Critical Linking, a daily roundup of the most interesting bookish links from around the web is sponsored by Themes and Variations by David Sedaris.
“Need a fun mental break? We’ve created six digital jigsaw puzzles through Jigsaw Explorer that feature a few favorite images from our collection. Play them right here on our blog or use the links to expand an individual puzzle. Each puzzle is set to contain about 100 pieces, but they are customizable for any skill set. Hit the question mark icon on a puzzle for more information. We’ve tested these with staff (and kid volunteers!) and hope you enjoy them as much as we did!
All of these images are freely available through our Image Gallery, Digital Library or Biodiversity Heritage Library. Feel free to explore, download other images and maybe make your own boredom buster!”
Why, yes, I did automatically go for the reading woman surrounded by books jigsaw puzzle.
“In the early sixties, when Sjöwall and Wahlöö were formulating their idea for a ten-volume police procedural that would mirror the whole society, nothing of the kind had ever appeared in Scandinavian literature. America may have produced Dashiell Hammett and Ed McBain by then, not to mention numerous noir detective films and even some early urban TV shows, like Dragnet, that edged toward this territory. But the Scandinavian tradition was different. There were mysteries, true, but they utterly lacked the broad social perspective, the insistence on some kind of realism, that Sjöwall and Wahlöö were about to introduce.”

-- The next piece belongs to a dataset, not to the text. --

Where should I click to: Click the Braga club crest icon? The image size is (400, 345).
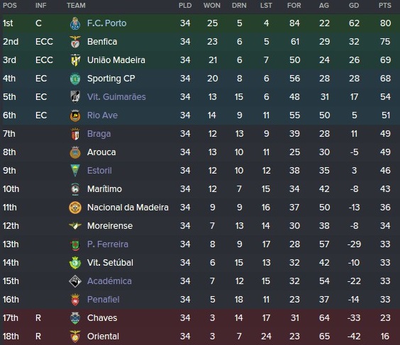click(x=75, y=134)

If you woke up today wondering the origin of Scandinavian noir.
“For nearly two years, Nadia Hallgren has been keeping the biggest moment of her career a secret from even her closest friends. The Bronx-born cinematographer just directed her first feature, Becoming, a documentary about Michelle Obama which Netflix announced just a week before premiering the film on its service May 6.

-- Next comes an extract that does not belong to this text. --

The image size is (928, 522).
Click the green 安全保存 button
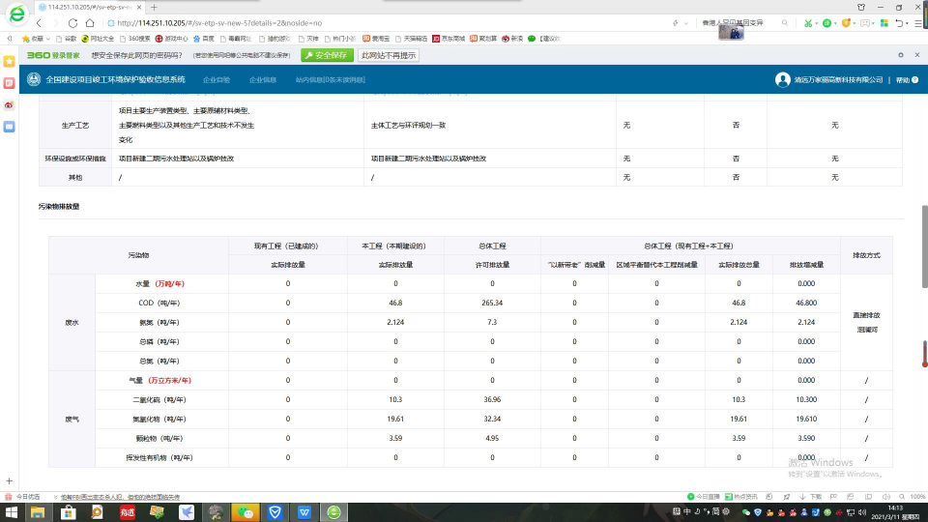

The Obamas’ Higher Ground production company hired Hallgren to follow Michelle Obama on the 34-city, 2018-2019 book tour for her memoir, Becoming, during which the filmmaker captured intimate moments with family, staff and the thousands of mostly female fans who flocked to see the groundbreaking former First Lady. Hallgren, who finished the movie at Skywalker Sound the day before San Francisco went on lockdown in mid-March, spoke with The Hollywood Reporter from her home in Rockaway Beach, Queens.”